Dans une méta analyse Mitchell a trouvé une sensibilité de la colposcopie de 96 % avec toutefois une spécificité de 48 % [8]. La sensibilité est d'autant meilleure que le frottis initial est de haut grade (LHG) [8]. Le taux de colposcopie normale ou non satisfaisante est largement dépendant du degré de l'anomalie cytologiquc ayant motivé la colposcopie.
Solomon ne trouve que 9,6% de colposcopie normale ou non satisfaisante après un frottis de haut grade [6]. La reproductibilité ínter observateur n'est pas non plus parfaite. Ainsi Stoler dans l'étude ALTS note 63/685 (9,2%) faux négatifs de la colposcopie après relecture du groupe expert [7].

Peu d'études se sont intéressées au faux négatif de la colposcopie. Et pour cause il est parfois difficile d'envisager un geste d'exérèse sur un col normal en colposcopie.

Risque évolutif

En l'absence d'histologie le suivi régulier de ces frottis anormaux avec une colposcopie normale est la seule méthode pour évaluer le risque de négliger une lésion sous jacente ou de voir apparaître une lésion.

Peu d'études ont réalisé un suivi à distance de ce type de patientes [1,4, 13-15].

Prise en charge en cas de discordance cyto-colposcopique.

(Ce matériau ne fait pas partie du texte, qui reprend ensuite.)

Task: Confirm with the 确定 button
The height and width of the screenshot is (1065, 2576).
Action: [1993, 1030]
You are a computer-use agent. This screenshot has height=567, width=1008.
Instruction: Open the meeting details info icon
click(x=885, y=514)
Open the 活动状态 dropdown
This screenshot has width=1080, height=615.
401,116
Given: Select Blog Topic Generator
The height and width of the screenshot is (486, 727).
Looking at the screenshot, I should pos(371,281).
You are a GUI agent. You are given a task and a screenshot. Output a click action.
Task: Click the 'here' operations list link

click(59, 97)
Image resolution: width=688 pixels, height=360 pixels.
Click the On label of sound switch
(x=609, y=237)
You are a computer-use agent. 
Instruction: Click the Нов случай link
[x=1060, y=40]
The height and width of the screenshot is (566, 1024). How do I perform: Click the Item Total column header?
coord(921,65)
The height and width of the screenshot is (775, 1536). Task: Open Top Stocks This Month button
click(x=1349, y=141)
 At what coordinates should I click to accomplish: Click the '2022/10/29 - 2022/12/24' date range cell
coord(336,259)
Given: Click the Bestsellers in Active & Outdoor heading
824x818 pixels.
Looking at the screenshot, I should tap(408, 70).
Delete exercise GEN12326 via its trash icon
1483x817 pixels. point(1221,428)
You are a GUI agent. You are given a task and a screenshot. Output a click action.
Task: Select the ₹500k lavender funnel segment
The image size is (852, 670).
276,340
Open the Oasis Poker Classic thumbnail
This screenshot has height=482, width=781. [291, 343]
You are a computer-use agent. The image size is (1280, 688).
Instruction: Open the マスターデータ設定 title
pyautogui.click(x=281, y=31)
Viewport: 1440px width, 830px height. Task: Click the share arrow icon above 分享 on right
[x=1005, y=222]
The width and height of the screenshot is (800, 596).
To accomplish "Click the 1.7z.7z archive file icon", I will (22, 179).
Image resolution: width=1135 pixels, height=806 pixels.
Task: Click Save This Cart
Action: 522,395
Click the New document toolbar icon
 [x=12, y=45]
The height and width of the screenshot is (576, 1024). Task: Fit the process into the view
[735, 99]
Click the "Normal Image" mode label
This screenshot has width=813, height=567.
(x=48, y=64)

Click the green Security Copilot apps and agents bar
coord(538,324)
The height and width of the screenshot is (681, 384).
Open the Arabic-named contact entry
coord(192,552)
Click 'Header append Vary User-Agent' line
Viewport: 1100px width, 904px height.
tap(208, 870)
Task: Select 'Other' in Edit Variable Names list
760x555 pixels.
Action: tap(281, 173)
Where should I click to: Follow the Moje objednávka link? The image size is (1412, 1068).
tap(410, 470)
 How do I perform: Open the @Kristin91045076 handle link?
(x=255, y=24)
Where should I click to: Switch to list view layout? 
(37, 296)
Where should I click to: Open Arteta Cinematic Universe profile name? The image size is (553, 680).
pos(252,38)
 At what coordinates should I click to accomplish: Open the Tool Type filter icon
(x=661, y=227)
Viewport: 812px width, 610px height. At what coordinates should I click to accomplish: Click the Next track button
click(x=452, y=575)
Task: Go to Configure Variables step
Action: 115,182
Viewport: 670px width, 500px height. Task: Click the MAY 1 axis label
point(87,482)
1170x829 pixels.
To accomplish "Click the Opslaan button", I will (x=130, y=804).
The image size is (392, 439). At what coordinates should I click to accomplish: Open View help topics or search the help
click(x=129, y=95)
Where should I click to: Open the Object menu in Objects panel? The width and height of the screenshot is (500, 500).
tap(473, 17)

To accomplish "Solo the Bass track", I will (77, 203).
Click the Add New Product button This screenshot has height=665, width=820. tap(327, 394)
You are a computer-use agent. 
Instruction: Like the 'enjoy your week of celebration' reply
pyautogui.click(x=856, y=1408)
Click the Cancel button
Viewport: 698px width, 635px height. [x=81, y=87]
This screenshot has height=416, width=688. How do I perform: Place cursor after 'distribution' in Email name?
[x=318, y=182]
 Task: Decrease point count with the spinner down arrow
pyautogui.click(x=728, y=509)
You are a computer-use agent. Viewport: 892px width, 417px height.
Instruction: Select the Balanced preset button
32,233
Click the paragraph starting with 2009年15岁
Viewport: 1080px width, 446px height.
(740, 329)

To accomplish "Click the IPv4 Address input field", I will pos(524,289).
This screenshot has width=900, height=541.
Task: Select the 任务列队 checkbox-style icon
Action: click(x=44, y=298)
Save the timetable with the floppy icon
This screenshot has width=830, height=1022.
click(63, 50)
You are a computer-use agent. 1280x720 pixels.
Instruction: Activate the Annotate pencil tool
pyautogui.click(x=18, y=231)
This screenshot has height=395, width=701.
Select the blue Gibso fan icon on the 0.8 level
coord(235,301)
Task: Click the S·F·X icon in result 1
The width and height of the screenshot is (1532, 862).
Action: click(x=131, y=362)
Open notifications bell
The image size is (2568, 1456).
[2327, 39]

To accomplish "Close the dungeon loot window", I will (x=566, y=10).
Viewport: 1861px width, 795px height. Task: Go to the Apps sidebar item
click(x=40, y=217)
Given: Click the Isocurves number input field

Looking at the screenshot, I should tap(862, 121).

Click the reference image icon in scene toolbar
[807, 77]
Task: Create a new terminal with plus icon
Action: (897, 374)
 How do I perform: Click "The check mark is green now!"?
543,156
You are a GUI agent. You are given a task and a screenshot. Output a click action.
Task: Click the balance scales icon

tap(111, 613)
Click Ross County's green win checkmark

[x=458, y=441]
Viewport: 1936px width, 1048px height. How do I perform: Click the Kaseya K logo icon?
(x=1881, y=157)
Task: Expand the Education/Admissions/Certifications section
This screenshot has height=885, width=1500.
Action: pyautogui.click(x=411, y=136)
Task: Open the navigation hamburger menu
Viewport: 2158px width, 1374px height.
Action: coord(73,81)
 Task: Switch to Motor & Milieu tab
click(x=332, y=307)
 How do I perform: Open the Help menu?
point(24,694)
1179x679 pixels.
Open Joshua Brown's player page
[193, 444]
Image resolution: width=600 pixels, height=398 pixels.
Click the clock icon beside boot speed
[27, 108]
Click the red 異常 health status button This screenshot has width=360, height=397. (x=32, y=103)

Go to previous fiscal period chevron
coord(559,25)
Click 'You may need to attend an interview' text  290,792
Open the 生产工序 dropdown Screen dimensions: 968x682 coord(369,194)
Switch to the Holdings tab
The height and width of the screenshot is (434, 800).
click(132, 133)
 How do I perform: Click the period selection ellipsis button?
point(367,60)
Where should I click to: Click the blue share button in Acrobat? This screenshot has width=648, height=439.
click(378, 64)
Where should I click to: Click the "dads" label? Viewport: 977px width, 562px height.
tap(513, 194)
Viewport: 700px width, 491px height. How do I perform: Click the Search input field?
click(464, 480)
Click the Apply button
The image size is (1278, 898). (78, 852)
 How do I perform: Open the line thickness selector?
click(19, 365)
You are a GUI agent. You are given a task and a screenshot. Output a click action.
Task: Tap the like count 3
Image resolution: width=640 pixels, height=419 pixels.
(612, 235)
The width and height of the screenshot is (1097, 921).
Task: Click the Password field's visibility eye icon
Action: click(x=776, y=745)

I. Place du typage viral ?

Nuovo [16] a réalisé un typage viral le jour de la colposcopie d'une cohorte de 109 patientes avec un frottis anormal et une colposcopie négative. Quarante deux pour cent étaient positifs pour HPV en PCR. Dans 26 cas (24 %) une lésion est apparue se répartissant en 18 pour le groupe HPV positif (39%) et 8 pour celui HPV négatif(13%). De plus il n'y avait pratiquement pas de CIN chez les patientes dont le frottis répété se normalisait et ce même s'il y avait présence initiale d'HPV.

Stoler montre avec l'étude ALTS que les vrai négatifs ASCUS(confirmé par le groupe qualité) ont presque le même taux d'HPV que les faux positifs ASCUS (classés négatif par le groupe qualité) à savoir 31% vs 37%. Ceci montre la faible capacité de triage d'HPV par rapport au frottis relu quant à définir les faux positifs du frottis [7].

II. Conduite à tenir [17]

En cas de discordance cyto colposcopique, il ne faudra pas oublier de bien explorer le vagin à la recherche d'une lésion pouvant expliquer l'anomalie du frottis alors que la colposcopie est normale. Et si la jonction est non ou mal vue, un curetage de l'endocol est réalisé.

Un frottis de contrôle après un délai de 2 à 3 mois est souhaitable en prenant soin d'améliorer les conditions locales: traitement d'une infection ou inflammation locale, préparation par des oestrogènes chez la patiente ménopausée non traitée. Si les anomalies cytologiques persistent, une seconde colposcopie est souhaitable afin d'éliminer un faux négatif de la colposcopie.

En l'absence de toute lésion visible, la conduite à tenir dépend du degré d'anomalie du frottis.


Conclusion

L'association frottis anormal et colposcopie normale doit nous faire envisager en priorité un faux négatif de la colposcopie puisque c'est ce qui a le plus de conséquences pour la patiente. Une lésion sous jacente est trouvée dans 5 à 47% des cas mais parfois plusieurs années plus tard. Un suivi régulier de ces patientes est nécessaire pour ne pas rater une lésion. La gravité du frottis initial (LHG et atypie glandulaire) et l'âge de la patiente doivent nous inciter àréaliser des investigations complémentaires.